しゅわしゅわと舌の上で炭酸が弾ける感覚と、その後に追いかけてくる甘いシロップに包まれたジンジャーエールの味わいが絶妙で、一口飲んだだけで勝手に笑顔になってしまった。
佐助くんもまた、そんな私の様子を見て、満足げに目を細めて笑う。
すると店内に流れていたBGMが突然ぴたりと止み、フロアを照らしていたダウンライトも同じくして消えた。

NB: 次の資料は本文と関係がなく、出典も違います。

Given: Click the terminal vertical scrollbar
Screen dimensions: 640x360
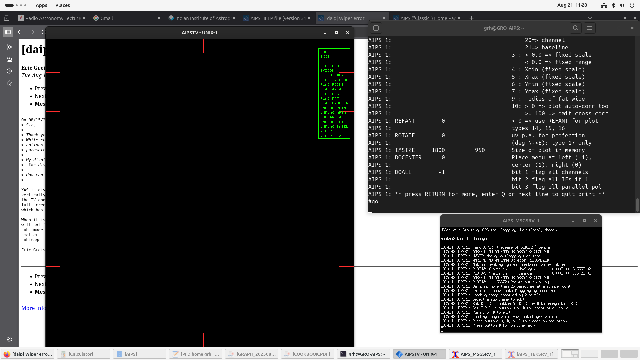Looking at the screenshot, I should 637,205.

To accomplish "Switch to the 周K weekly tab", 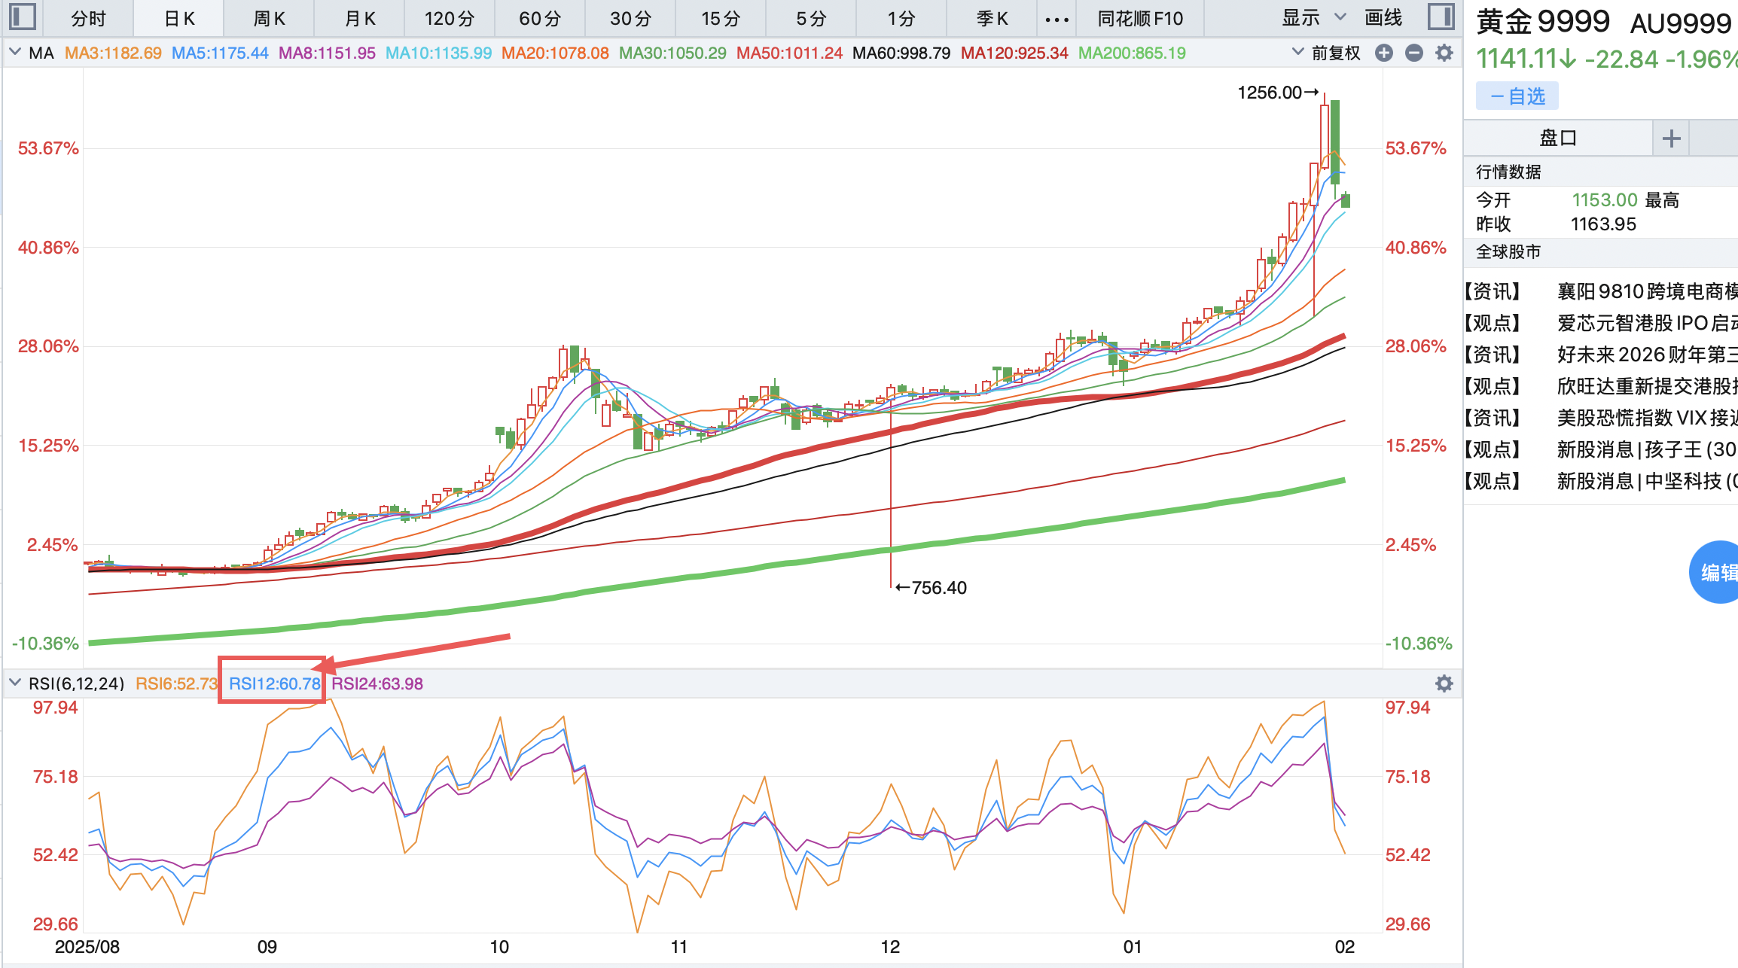I will click(x=269, y=19).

ライブハウスが変わっても、ライブが始まる合図は同じだ。予告なく突然もたらされる暗闇が、観客の心のボルテージを一気に引き上げる。
室内は一気に歓声と拍手に包まれた。
すっかりライブの開始時刻を忘れていた私は、佐助くんに作ってもらったドリンクを手にしたまま、今にも最初のバンドが登場しそうなステージを眺めてどうしたものかとオロオロしていると、背後からトントンと肩を叩かれた。
振り向くと、バーカウンター越しに身体を乗り出した佐助くんの顔が至近距離に迫っていて、ぎょっとして思わず肩が飛び跳ねてしまった。
「ドリンク飲みながらでいいから、ここで一緒にゆる〜く見てようぜ」
なんて、至近距離で囁かれた甘いお誘いに、ほぼ条件反射のように首を縦に振ってしまった。
それがなんだか自分でもあまりに素直すぎる気がして、恥ずかし紛れにストローに口をつける。
少しばかり緊張した喉を潤すシャーリーテンプルも、やっぱり甘かった。